## PROBLEM DETAILS
From the first line to the last, restate every record word for word, leaving out the pictures.

[Items from a dataset]
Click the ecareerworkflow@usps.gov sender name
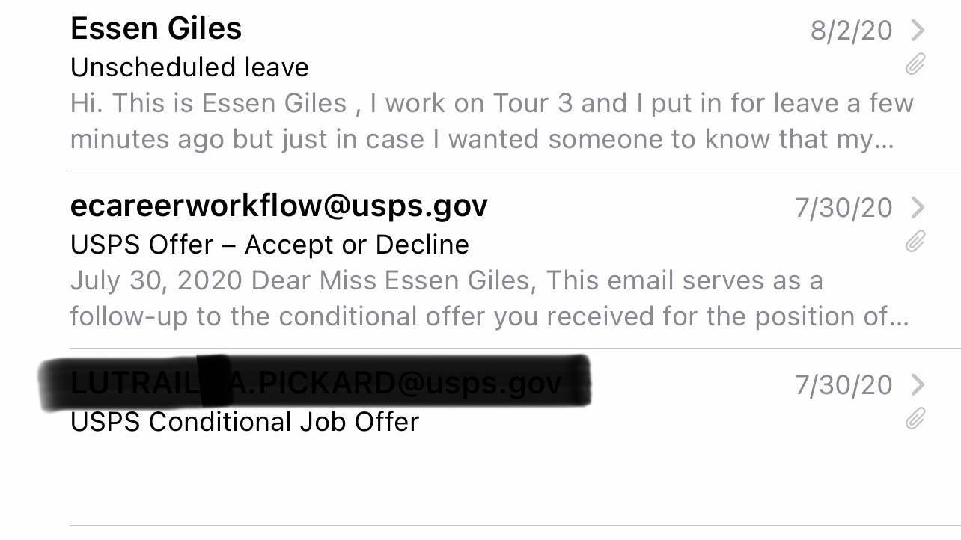 point(278,206)
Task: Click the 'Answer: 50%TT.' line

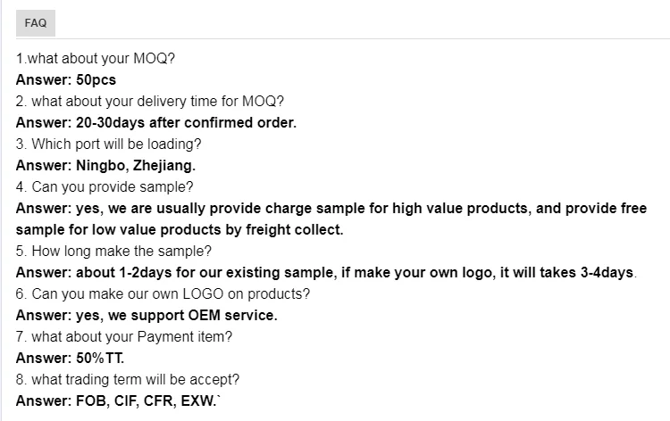Action: [70, 359]
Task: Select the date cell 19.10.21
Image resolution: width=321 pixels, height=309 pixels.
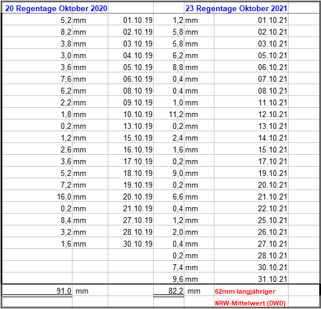Action: (251, 173)
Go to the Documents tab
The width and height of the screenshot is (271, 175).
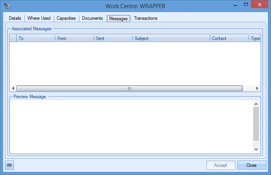pos(92,18)
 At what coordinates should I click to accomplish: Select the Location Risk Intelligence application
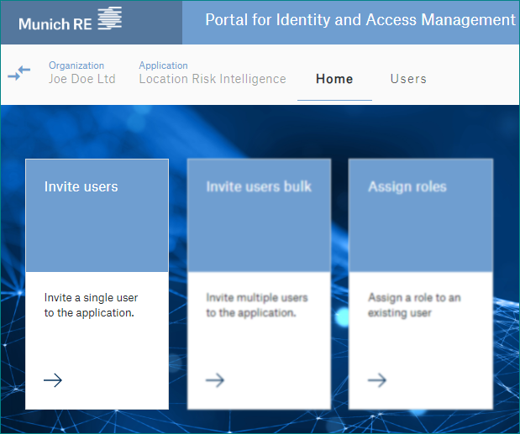pos(213,79)
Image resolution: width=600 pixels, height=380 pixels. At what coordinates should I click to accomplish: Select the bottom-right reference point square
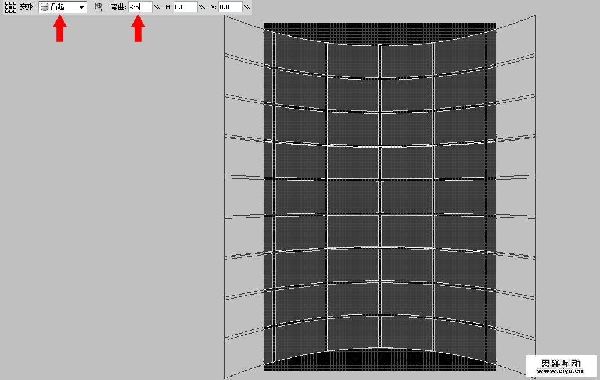pyautogui.click(x=15, y=11)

## OUTPUT FOR THIS TASK
Click the ecareerworkflow@usps.gov sender name
 point(278,206)
Task: Click the 'Answer: 50%TT.' line

Action: [70, 359]
Task: Select the date cell 19.10.21
Image resolution: width=321 pixels, height=309 pixels.
Action: (251, 173)
Go to the Documents tab
The width and height of the screenshot is (271, 175).
pos(92,18)
 At what coordinates should I click to accomplish: Select the Location Risk Intelligence application
pos(213,79)
Image resolution: width=600 pixels, height=380 pixels. At what coordinates should I click to accomplish: Select the bottom-right reference point square
pyautogui.click(x=15, y=11)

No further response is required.